Akademisi Beberkan 3 Persoalan Penggantian Hakim Konstitusi Aswanto
Terbaru

Akademisi Beberkan 3 Persoalan Penggantian Hakim Konstitusi Aswanto

Prinsip utama kekuasaan kehakiman adalah merdeka dari intervensi, campur tangan, dan dianggap bawahan lembaga lain. Hakim konstitusi bukan mewakili lembaga yang mengusulkan.

Ady Thea DA
Bacaan 3 Menit

Mengingat proses penggantian hakim MK yang dilakukan DPR tidak sesuai prosedur, Feri menegaskan proses tersebut dianggap tidak pernah ada atau batal demi hukum. “Catatan penting terhadap DPR yakni lembaga itu telah mengobok-obok MK untuk menjalankan kepentingan politik mereka,” tegasnya.

Feri yakin penggantian hakim konstitusi Prof Aswanto oleh DPR ini berdampak terhadap penanganan pengujian UU ke depan yang dilakukan MK. Para hakim konstitusi berpotensi khawatir untuk membatalkan UU yang bertentangan dengan konstitusi karena posisi mereka terancam diganti.

Sebelumnya, Direktur Eksekutif Setara Institute, Ismail Hasani, menilai penggantian hakim konstitusi Aswanto melanggar UU, merusak independensi hakim, dan kelembagaan MK. Mengacu UU MK revisi ketiga mekanisme pemberhentian jabatan hakim konstitusi dilakukan saat masa jabatan yang bersangkutan telah habis atau mencapai usia 70 tahun. Sekalipun diberhentikan di tengah jalan, Ismail mengatakan itu bisa dilakukan jika yang bersangkutan tersandung pelanggaran etik atau melakukan pidana. Pemberhentian itu dilakukan melalui keputusan dewan etik MK.

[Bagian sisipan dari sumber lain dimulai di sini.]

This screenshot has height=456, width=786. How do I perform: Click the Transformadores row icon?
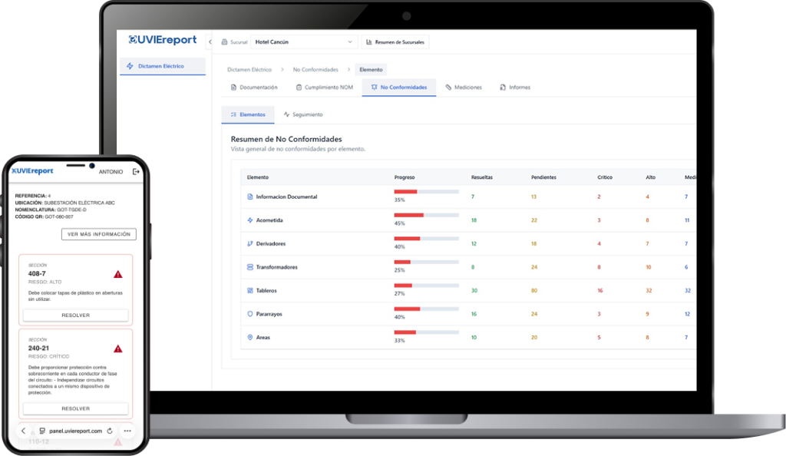[x=250, y=267]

Ismail melihat salah satu alasan DPR mengganti Prof Aswanto dengan Guntur Hamzah yakni adanya aduan masyarakat dan tindakan Aswanto dalam memutus perkara yang tidak sejalan dengan kehendak DPR sebagai pembentuk UU. Alasan itu menurut Ismail tak hanya keliru, tapi juga merusak MK karena DPR menganggap 3 orang hakim MK dari jalur DPR adalah wakilnya, sehingga harus berkomitmen mengamankan produk DPR dengan cara tidak membatalkan UU.

Proses pengisian jabatan hakim MK dari 3 cabang kekuasaan yakni DPR, Presiden, dan MA, menurut Ismail bukan ditujukan untuk mewakili kepentingan masing-masing institusi tersebut. Tapi memastikan independensi, integritas dan kontrol berlapis eksistensi MK, karena posisinya sebagai Peradilan Konstitusi yang menjaga prinsip supremasi konstitusi.

“Pencopotan Aswanto jelas menggambarkan penggunaan nalar kekuasaan yang membabi buta. Peragaan nalar sebagaimana diadopsi DPR akan membonsai kelembagaan dan hakim-hakim MK, khususnya yang berasal dari jalur DPR dan Presiden, karena posisi DPR dan Presiden sebagai pembentuk UU,” kata Ismail dalam keterangannya, Jum’at (30/10/2022).